* **Text shown**:
►

Water quality Recirculating aquaculture systems (RAS) Catfish / Pangasius +5 more

Ecotechnolgies, including constructed and reciprocating wetland systems, might offer economical alternatives to RAS, employing some of the same principles as recirc systems, but at the fraction of the cost.

by Aquaculture senior supervisor, Patec Foods Limited
Abdulmalik Oladipupo thumbnail
Aquaculture advisor
Andrew Leingang thumbnail

Aquaculture can play a key role in African food security

The food insecurity situation in the world has been increasing. Fish is a relatively inexpensive source of protein in developing nations. National and international agencies are aiding the effort to increase fish production.

In Africa commercial aquaculture is relatively new and under-developed. However, fish production is an essential part of many communities. Fish farming is a major driver of local livelihoods and household sustenance. Men and women have developed traditional ways of producing, preserving, and processing fish, improving output and income. But these practices have resulted in only marginal production increases compared to exponential population growth.

African catfish can be produced at high densities in recirculating aquaculture systems (RAS)

Aquaculture is a viable solution to increasing food security in Africa. The African contribution to world aquaculture production is still small (2.7 percent), [1] but is currently increasing – with large-scale investments in Egypt, Nigeria, Uganda and Ghana. [2] [3]

Nigeria, the most populous African country, and the second-largest producer of fish, must produce over a million tonnes a year to meet demand. Some of the rising challenges facing the industry are unsustainable water use and lack of technological advances in water quality management. Most farmers rely on the uncontrolled use of surface water and discharge their farms’ effluent back into the nearby environment.

RAS technology in Nigeria

Few farmers have shifted from the traditional methods of pond fish culture to follow the worldwide move towards more intensive fish production and sustainable practices. Recirculating aquaculture system (RAS) technology reuses and processes water using filtration technologies. RAS can concentrate fish waste products, with effective waste treatment, disposal and recycling technology.[5] Organic fish waste – both settled and suspended solids – are removed through mechanical filtration. Dissolved particles are removed by foam fractionation. Nitrogenous waste products, toxic ammonia (NH3) and nitrite (NO2), are converted by biofiltration to nitrate (NO3). RAS also reduces the production area, in comparison to other forms of land-based aquaculture.

African catfish (Clarias gariepinus) is one of the most efficient warm water fish species to be produced in RAS, with production reaching over 200-350 kg/m3. [6] African aquaculture companies should follow this technological advantage to improve fish production and supply.

The Patec group [7], located in Nigeria, has plans to establish the largest catfish RAS farm in Africa, producing over 2,500 tonnes per annum. The company’s plans include hatcheries, nurseries, grow-out, and integrated processing facilities. By 2024, it aims to process up to 5,000 tonnes of live catfish, produced from its own facility and by other growers, initially for the local market. It will then seek to expand into other parts of the country and West Africa, to facilitate export sales. Further study into Patec's project will be conducted to analyse its efficiency and determine its capabilities. The success of this facility could be influential in creating a turnaround in Nigeria aquaculture.

◄

* **What is needed**:
Can you reproduce the aquaculture text above word for word, from "Nigeria, the most" to "the nearby environment."?

* **Given information**:
►

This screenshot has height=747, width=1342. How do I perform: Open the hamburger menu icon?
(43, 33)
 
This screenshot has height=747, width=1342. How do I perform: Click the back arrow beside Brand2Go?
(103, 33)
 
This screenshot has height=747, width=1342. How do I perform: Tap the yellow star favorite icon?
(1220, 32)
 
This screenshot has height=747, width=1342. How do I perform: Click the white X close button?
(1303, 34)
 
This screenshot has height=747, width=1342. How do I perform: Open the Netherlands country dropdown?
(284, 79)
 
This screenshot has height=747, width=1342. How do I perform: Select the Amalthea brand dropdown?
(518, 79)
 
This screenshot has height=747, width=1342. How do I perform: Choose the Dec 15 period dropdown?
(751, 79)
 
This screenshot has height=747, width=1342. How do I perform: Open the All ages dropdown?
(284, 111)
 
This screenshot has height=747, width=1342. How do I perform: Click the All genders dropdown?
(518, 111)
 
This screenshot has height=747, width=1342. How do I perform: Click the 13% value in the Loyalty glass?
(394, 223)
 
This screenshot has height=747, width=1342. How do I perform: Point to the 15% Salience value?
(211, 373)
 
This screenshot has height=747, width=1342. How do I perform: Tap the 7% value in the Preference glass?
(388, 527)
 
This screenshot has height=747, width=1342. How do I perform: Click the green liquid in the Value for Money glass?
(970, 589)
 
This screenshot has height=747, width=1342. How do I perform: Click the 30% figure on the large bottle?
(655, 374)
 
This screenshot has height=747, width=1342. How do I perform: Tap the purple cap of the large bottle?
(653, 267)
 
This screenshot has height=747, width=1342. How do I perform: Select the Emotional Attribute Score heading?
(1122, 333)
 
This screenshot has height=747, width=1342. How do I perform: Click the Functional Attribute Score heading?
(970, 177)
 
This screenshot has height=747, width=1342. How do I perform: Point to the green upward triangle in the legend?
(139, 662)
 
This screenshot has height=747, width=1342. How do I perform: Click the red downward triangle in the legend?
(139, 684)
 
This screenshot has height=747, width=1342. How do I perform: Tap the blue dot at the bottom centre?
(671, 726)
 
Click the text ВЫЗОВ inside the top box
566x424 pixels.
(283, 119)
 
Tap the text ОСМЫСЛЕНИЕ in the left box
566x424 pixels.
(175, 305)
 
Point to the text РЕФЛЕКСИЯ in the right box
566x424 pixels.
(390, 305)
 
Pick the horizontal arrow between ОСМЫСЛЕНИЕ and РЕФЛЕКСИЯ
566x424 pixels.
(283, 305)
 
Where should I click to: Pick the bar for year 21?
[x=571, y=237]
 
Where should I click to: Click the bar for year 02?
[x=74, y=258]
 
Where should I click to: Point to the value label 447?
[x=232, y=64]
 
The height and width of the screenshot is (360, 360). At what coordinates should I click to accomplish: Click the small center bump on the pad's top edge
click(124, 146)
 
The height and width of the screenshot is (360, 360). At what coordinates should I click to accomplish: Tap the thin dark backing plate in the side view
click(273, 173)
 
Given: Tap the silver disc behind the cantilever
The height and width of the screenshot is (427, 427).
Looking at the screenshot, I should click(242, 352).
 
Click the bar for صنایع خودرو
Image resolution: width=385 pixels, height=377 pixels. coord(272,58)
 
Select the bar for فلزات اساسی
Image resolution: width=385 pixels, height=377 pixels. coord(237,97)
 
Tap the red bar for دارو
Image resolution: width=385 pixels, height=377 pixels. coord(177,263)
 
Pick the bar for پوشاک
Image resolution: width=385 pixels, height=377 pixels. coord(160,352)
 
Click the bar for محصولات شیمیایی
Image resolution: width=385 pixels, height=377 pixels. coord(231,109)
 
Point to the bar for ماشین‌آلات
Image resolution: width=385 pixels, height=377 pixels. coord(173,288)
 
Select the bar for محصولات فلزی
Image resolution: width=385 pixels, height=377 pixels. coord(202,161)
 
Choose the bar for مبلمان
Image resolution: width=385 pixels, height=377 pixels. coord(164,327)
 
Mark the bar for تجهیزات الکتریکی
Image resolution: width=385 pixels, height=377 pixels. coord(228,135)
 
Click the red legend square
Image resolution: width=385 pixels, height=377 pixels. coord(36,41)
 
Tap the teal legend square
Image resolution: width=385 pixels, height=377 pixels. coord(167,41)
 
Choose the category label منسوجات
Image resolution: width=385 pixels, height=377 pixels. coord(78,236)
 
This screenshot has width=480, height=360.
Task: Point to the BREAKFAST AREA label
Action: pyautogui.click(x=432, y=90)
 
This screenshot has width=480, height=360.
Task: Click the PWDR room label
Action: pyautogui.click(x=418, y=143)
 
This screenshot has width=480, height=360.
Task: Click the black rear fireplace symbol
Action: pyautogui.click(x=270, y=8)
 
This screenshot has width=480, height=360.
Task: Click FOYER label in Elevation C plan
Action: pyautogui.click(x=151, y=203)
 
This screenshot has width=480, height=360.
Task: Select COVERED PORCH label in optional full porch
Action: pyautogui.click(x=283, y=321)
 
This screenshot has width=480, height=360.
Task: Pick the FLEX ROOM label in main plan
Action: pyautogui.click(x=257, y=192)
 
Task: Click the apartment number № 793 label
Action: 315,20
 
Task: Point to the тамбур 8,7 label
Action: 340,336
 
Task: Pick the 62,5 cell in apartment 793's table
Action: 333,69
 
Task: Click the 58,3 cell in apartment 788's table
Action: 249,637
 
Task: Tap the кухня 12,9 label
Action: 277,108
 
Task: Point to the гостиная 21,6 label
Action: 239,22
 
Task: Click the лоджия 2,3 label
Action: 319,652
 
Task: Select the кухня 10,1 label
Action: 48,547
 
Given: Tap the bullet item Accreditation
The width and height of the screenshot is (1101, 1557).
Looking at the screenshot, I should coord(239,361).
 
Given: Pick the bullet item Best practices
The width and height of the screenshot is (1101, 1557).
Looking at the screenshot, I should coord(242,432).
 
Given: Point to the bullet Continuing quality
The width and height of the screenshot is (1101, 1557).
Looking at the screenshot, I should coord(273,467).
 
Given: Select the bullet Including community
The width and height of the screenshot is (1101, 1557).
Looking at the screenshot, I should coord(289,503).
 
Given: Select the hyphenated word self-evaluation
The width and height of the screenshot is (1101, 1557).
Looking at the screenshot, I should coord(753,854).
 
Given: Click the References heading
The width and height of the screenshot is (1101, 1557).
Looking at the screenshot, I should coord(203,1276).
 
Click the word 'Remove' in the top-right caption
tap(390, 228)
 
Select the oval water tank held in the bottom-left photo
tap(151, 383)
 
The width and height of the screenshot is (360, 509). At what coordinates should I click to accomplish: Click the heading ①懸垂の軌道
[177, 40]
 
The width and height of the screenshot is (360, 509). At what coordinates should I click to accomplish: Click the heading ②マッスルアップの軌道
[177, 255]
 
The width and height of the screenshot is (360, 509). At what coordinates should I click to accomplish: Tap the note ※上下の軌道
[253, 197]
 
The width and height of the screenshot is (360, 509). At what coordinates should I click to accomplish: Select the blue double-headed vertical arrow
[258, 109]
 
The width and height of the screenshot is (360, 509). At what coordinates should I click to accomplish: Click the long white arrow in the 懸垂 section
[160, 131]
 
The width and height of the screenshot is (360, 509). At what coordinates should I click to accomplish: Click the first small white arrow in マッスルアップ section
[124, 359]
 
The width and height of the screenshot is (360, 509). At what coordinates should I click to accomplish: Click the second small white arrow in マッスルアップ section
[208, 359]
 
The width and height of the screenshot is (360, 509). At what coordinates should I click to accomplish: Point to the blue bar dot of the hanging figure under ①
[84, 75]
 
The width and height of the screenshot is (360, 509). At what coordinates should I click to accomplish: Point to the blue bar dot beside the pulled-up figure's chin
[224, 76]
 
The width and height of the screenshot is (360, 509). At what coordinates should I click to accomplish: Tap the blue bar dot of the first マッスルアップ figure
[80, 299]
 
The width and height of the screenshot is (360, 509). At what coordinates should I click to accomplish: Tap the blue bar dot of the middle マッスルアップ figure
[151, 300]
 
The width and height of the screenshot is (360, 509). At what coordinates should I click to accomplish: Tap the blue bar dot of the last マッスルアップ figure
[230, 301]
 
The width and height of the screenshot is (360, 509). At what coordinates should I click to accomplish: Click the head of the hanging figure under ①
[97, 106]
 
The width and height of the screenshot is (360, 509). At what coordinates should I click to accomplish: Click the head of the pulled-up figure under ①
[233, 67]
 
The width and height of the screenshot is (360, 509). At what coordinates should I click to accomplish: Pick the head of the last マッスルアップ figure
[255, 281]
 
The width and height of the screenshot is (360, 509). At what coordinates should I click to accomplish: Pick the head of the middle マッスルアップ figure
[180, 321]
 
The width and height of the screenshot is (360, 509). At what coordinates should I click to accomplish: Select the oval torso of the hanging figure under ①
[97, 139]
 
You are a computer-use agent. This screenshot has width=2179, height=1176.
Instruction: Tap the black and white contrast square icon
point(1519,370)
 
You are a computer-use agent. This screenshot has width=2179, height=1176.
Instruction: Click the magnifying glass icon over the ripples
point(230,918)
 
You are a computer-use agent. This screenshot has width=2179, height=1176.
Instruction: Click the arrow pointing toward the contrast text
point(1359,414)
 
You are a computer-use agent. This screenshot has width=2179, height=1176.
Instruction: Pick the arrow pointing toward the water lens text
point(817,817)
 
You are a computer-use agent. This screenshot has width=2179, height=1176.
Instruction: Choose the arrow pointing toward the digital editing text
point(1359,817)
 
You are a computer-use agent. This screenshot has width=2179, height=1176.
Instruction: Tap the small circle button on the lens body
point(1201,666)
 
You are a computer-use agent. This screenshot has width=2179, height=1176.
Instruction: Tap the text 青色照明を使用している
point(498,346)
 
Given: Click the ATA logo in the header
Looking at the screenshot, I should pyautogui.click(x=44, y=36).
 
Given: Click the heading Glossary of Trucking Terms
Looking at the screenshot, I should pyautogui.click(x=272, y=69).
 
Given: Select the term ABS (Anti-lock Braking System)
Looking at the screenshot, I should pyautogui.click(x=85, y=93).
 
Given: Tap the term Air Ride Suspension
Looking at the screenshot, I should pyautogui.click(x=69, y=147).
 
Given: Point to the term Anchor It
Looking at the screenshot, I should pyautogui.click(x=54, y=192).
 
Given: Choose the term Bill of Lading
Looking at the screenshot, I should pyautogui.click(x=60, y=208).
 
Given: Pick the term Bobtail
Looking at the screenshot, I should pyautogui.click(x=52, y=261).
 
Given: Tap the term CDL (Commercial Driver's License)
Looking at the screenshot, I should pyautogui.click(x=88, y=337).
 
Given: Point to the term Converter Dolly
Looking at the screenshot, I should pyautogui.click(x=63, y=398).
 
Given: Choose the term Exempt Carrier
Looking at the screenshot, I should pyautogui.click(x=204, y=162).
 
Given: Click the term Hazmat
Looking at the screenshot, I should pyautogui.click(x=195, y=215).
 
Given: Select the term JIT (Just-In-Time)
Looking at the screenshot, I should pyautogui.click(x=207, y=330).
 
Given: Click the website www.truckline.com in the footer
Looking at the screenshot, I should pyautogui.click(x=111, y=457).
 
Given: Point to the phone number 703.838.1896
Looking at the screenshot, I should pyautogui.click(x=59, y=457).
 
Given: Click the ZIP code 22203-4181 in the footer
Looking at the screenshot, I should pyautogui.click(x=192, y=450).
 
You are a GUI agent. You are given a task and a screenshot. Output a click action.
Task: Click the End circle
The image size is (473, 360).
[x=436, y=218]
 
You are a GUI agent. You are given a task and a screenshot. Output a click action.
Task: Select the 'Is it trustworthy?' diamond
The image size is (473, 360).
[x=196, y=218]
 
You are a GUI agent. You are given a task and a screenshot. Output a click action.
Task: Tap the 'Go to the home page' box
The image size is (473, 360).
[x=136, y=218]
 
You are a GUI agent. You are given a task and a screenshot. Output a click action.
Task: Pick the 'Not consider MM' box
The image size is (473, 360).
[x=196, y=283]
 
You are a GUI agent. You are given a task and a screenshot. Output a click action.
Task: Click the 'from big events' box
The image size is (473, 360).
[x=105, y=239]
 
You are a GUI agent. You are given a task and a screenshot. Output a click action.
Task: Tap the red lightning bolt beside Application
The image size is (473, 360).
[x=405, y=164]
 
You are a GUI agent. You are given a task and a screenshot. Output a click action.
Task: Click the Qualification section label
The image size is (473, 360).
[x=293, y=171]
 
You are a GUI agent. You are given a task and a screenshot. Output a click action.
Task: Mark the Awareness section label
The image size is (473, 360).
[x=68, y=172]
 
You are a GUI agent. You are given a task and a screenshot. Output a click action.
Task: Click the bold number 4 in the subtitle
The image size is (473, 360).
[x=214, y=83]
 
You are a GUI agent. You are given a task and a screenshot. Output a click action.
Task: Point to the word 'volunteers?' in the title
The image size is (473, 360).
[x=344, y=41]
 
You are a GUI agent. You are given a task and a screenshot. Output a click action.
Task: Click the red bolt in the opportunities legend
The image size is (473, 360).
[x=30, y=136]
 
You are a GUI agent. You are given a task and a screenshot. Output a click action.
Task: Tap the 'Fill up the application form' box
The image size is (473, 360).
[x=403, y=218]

◄

* **Answer**:
Nigeria, the most populous African country, and the second-largest producer of fish, must produce over a million tonnes a year to meet demand. Some of the rising challenges facing the industry are unsustainable water use and lack of technological advances in water quality management. Most farmers rely on the uncontrolled use of surface water and discharge their farms’ effluent back into the nearby environment.